Однажды отец настоятель поручил монаху Памве принимать спальный гарнитур в архиерейские покои и столы со стульями в монастырский актовый зал. Архиерей отрядил семинаристов, чтобы те разгружали машины с мебелью и заносили ее в помещение, а Памва занимался приемкой, подсчитывал, записывал, следил за тем, чтобы мальчишки ничего не поцарапали и не сломали.

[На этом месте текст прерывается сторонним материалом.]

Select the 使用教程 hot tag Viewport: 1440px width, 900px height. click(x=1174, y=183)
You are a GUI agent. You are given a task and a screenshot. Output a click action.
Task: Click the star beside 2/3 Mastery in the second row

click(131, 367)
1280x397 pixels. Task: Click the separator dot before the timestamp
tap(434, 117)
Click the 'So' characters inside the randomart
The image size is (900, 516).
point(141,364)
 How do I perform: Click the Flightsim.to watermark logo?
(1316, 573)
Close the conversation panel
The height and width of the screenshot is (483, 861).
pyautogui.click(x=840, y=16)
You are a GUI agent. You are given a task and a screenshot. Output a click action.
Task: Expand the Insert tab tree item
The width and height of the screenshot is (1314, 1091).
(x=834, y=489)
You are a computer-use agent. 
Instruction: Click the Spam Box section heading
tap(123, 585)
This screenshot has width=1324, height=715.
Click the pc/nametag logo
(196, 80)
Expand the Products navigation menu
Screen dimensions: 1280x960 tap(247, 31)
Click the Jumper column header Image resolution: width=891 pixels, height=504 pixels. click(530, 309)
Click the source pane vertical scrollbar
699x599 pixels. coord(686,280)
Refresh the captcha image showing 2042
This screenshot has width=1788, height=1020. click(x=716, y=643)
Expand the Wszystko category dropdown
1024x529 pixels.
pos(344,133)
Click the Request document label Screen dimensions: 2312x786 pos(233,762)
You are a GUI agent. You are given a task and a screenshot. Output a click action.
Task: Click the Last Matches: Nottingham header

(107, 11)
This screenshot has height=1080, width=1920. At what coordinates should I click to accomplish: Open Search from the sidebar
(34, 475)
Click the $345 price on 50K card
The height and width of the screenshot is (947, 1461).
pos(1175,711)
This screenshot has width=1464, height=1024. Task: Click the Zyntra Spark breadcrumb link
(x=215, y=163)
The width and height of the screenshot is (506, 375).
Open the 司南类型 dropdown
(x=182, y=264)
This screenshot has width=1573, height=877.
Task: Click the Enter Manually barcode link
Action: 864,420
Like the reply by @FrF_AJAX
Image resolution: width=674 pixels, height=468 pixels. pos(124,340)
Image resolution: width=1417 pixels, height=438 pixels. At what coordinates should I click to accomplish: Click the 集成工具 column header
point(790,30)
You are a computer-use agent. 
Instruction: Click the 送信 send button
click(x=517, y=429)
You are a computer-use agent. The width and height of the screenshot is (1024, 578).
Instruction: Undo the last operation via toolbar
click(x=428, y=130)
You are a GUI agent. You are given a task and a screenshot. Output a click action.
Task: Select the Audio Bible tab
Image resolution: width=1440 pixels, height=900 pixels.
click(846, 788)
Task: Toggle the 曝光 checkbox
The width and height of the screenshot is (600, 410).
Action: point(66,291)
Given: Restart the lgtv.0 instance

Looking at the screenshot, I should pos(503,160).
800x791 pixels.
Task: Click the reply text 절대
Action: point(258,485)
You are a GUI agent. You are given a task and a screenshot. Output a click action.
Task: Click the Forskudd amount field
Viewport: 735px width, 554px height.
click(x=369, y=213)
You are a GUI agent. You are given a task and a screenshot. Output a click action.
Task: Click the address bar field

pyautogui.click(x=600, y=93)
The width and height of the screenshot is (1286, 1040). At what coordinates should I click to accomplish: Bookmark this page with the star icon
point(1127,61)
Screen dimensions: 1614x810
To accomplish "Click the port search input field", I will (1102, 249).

Тут к нему подошел отец Тимон, по своему обыкновению приправляя разговор живописными жестами. Пока они оба, Тимон и Памва, по-дружески препирались и передразнивали друг друга, мальчишки, тыча пальцами в экран смартфона и переводя взгляды на наших друзей, потешались на виду всей монастырской братии. Два- три монаха подошли к молодым повесам и полюбопытствовали, над чем смеются бурсаки. И те показали им мультик под названием "Король Лев", в котором происходила похожая перепалка между двумя героями- мангустом Тимоном и свином Пумбой. Надо ли говорить о том, что с тех пор к друзьям прилепились эти прозвища и их заочно величали не иначе, как Тимон и Пумба.
"Акуна Матата" в жизненном исполнении монахов Тимона и Памвы привлекала Сухомлина своей непосредственностью, простодушием и бесхитростностью и он, по прибытии в монастырь, легко сдружился и с тем, и с другим. А когда, спустя три года, Евгения постригали в малую схиму, эти двое, с возжженными свечами при пении тропаря "Объятия Отча отверсти ми потщися...", встречали своего друга в монастырском храме, и оба, и Тимон, и Памва, даже не скрывали своих слез, радуясь за нового "брата нашего".
Старец при жизни часто звал Иннокентия почитать Евангелие или из Отцов, потому что сам был слаб зрением. Тимону и Памве тоже нравилось, как читал их товарищ. Они благоговейно внимали чтению, смотрели на отца Иоасафа и ждали, когда старик, закончив слушать, станет что- нибудь рассказывать, а старому было что рассказать, только подставляй...
Не по этой ли причине отношения между ним и архиереем, мягко говоря, не заладились? Старик завещал, чтобы его отпевали только свои, а архиерей в это число не входил, а потому, на следующий день, возглавил отпевание отец настоятель. Братия тихо попрощалась с Божьим человеком и его погребли на местном монастырском кладбище. Когда гроб опустили вниз и земля забарабанила по его крышке, Иннокентий понял, что таких людей, как покойный иеросхимонах Иоасаф, больше не будет. Будут другие, но вот таких... нет.